Let's get started by showing a welcome message to the players of our game. Open your favorite text editor (like Notepad++ or gedit) for a new file and type in the following code:
// code in Chapter1\code\welcome.rs fn main() { println!("Welcome to the Game!"); }
The steps to be performed are as follows:
- Save the file as welcome.rs. The .rs extension is the standard extension of Rust code files. Source file names may not contain spaces; if they contain more than one word, you can use an underscore, _, as a separator, for example: start_game.rs.
- Then compile it to native code on the command line with rustc.welcome.rs. This produces an executable program, welcome.exe, on Windows or welcome on Linux.
- Run this program with welcome or./welcome to get the output:
Welcome to the Game!
The output executable gets its name from the source file. If you want to give the executable another name, like start, compile it with the option -o output_name, as shown below:
rustc welcome.rs -o start
The rustc -O produces native code optimized for execution speed (equivalent to rustc -C opt-level=2); the most optimized code is generated for rustc -C opt-level=3.
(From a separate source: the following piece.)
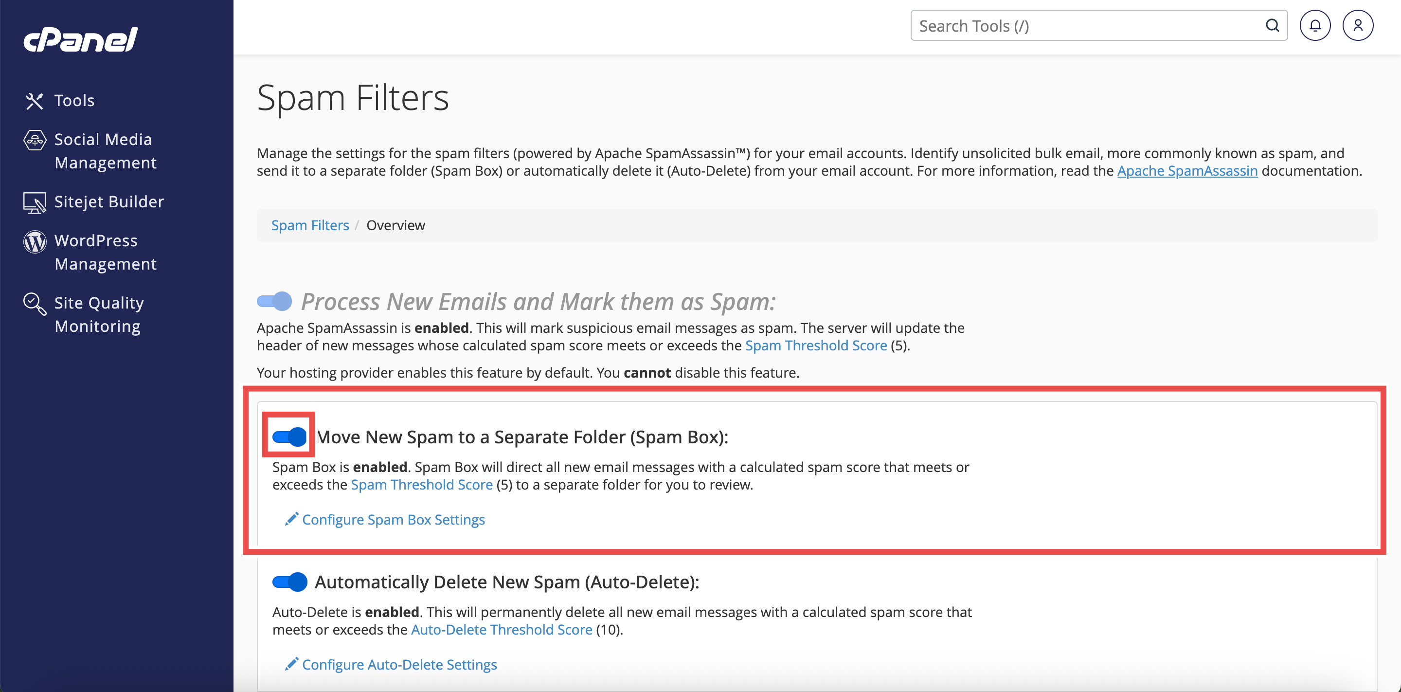Open the Auto-Delete Threshold Score link
Image resolution: width=1401 pixels, height=692 pixels.
[x=501, y=629]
Compiling and running are separate consecutive steps, contrary to dynamic languages like Ruby or Python where these are performed in one step.
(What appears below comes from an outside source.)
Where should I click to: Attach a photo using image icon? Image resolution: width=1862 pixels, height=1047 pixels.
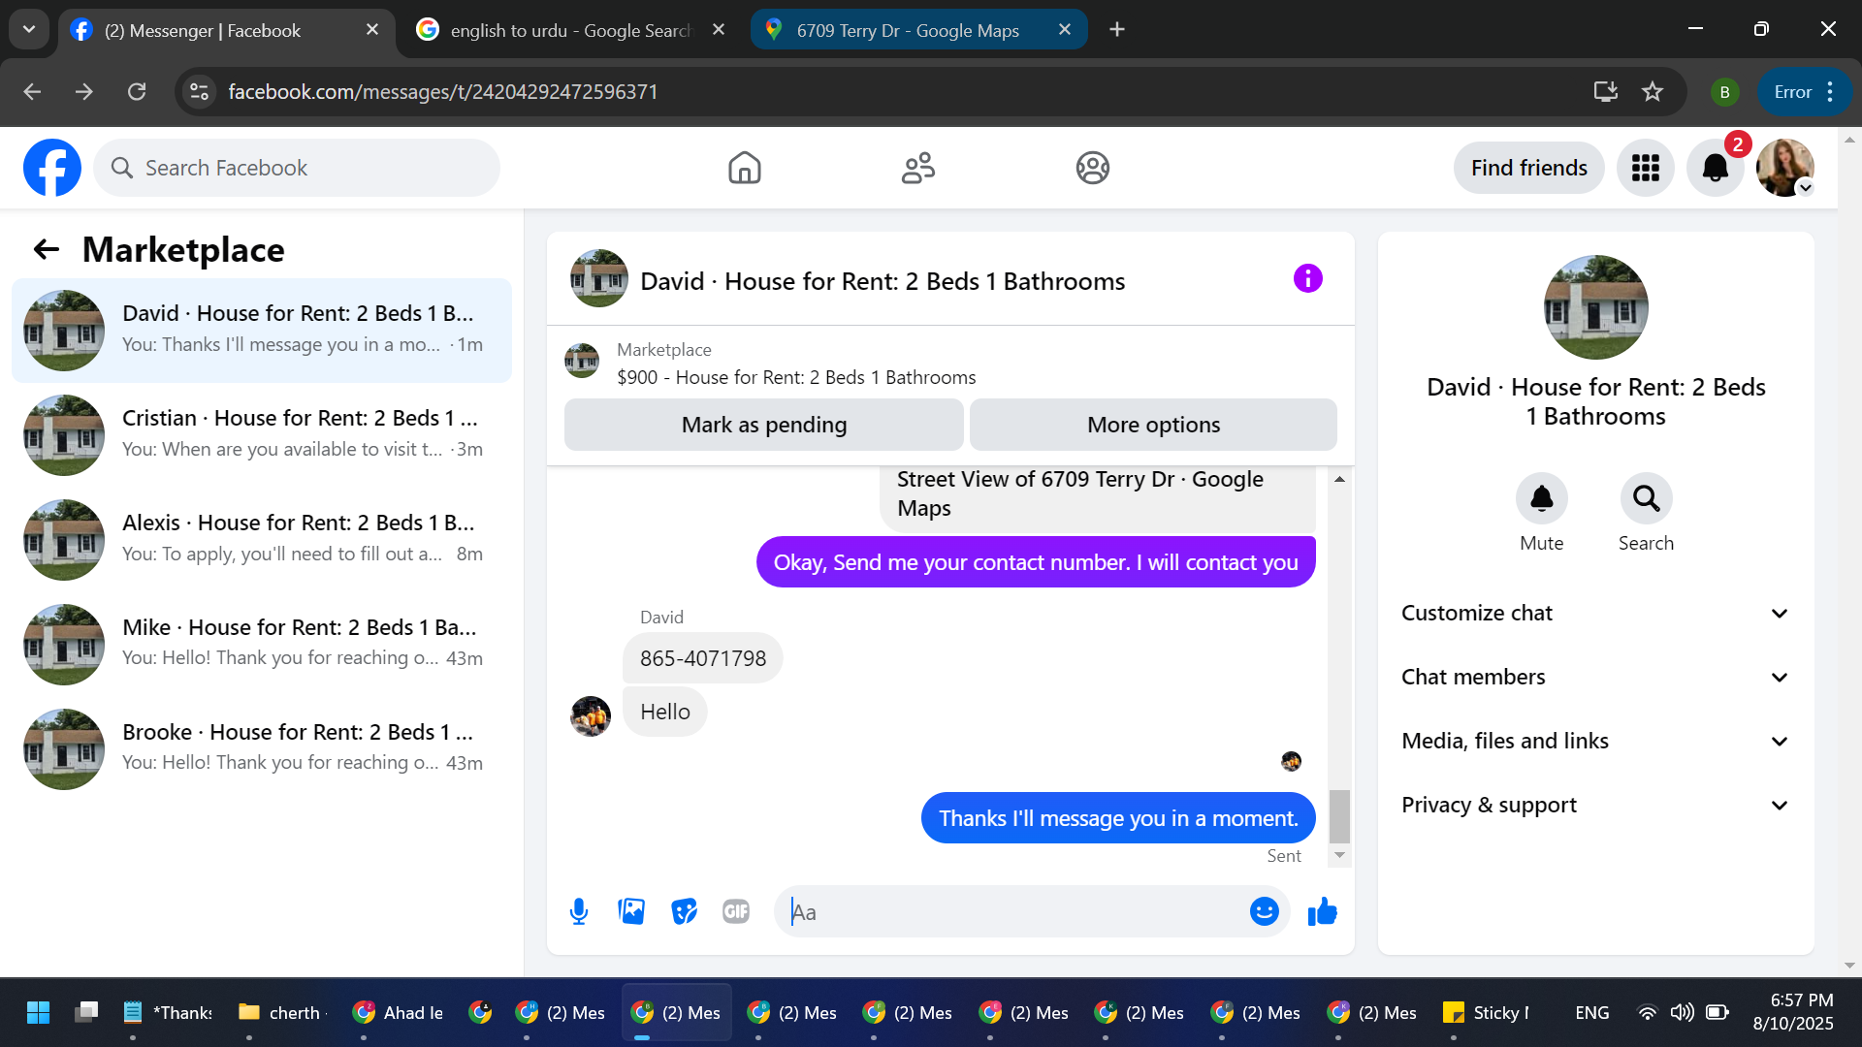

Let's explain the code a bit. If you have already worked in a C, or Java, or C# like environment, this code will seem quite familiar. As in most languages, execution of code starts in a main() function, which is mandatory in an executable program.
In a larger project with many source files, the file containing the main() function would be called main.rs by convention.
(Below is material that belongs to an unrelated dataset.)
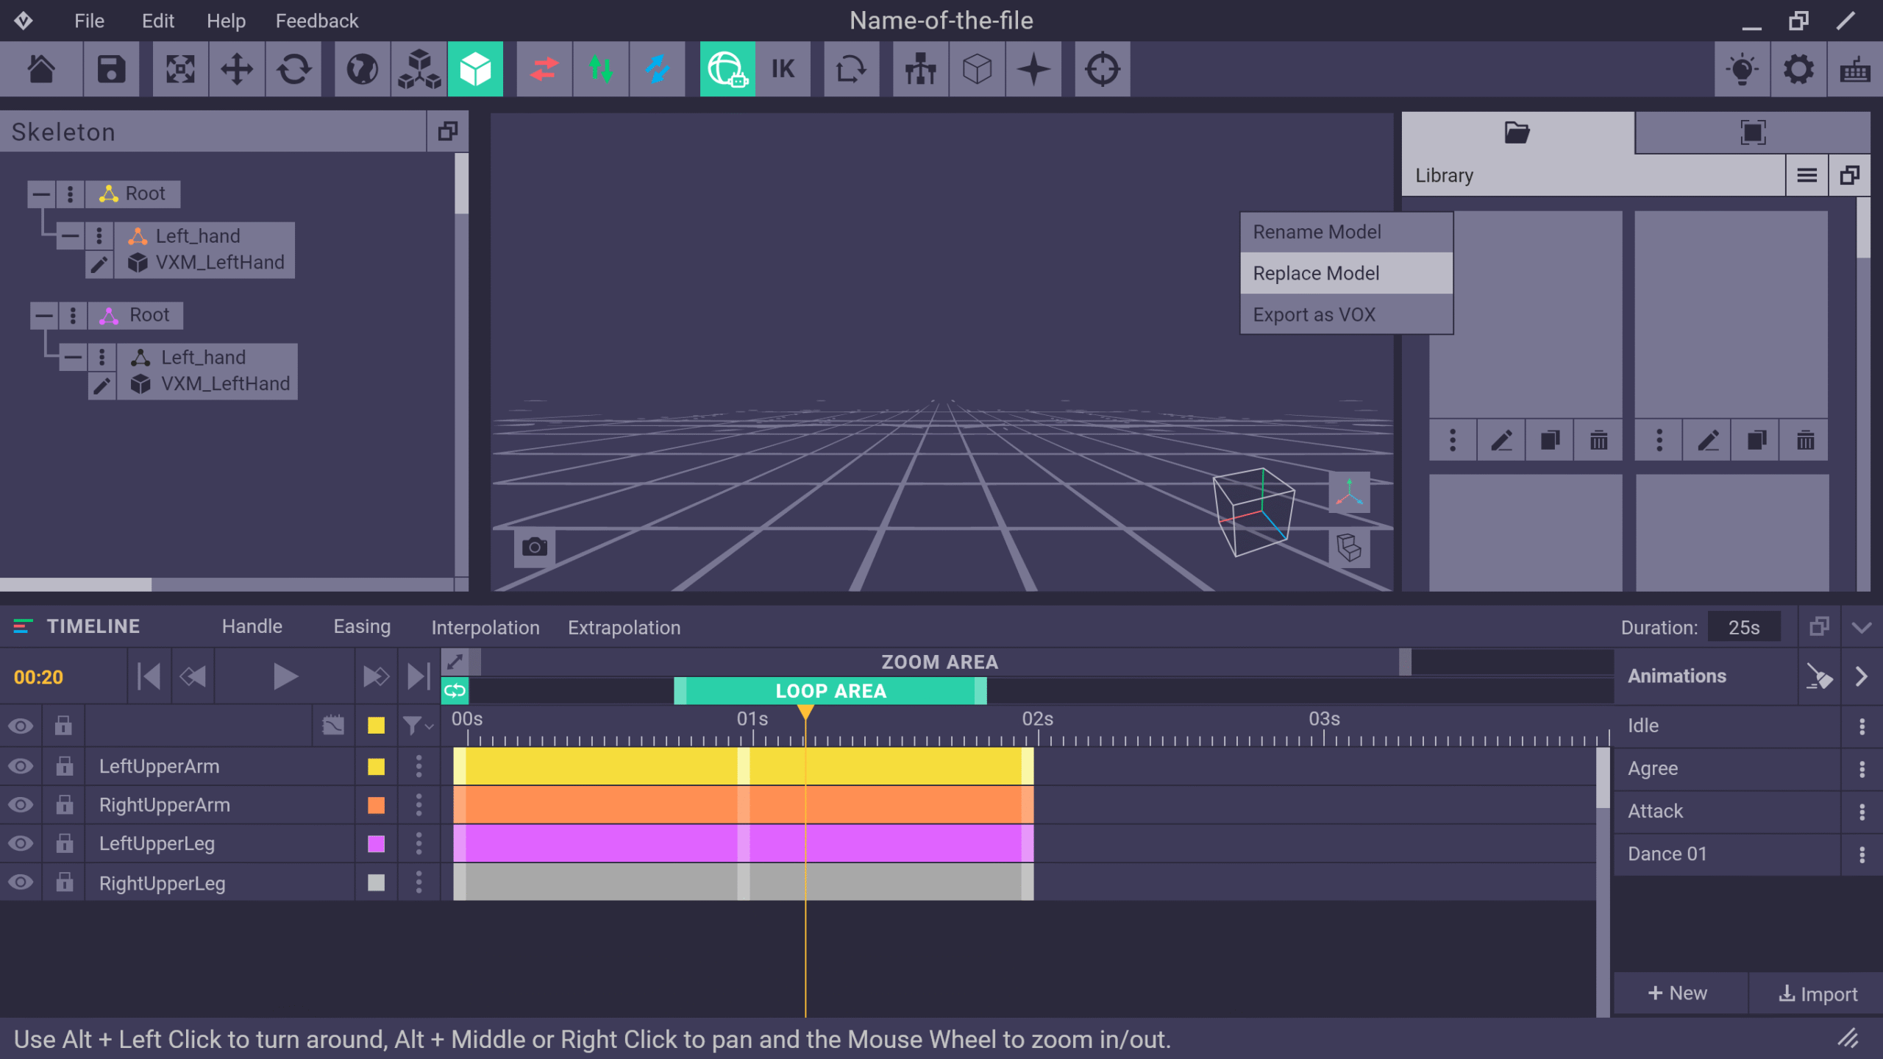Enable the IK mode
We see that main() is a function declaration because it is preceded by the keyword fn, short and elegant like most Rust keywords. The () after main denotes the parameter list, which is empty here. The function's code is placed in a code block, surrounded by curly braces { }, where the opening brace is put by convention on the same line as the function declaration, but separated by one space. The closing brace appears after the code, in the column right beneath fn.
Our program has only one line, which is indented by four spaces to improve readability (Rust is not whitespace sensitive). This line prints the string Welcome to the Game!. Rust recognizes this as a string, because it is surrounded by double quotes " ". This string was given as argument to the println! macro (the ! indicates it is a macro and not a function). The code line ends in a semicolon, ;, as most, but not all, code lines in Rust do (see Chapter 2, Using Variables and Types).
Write, compile, and execute a Rust program, name.rs, that prints out your name.
What is the smallest possible program in Rust in terms of code size?
The println! macro has some nice formatting capabilities and at the same time checks when compiling whether the type of variables is correct for the applied formatting (see Chapter 2, Using Variables and Types).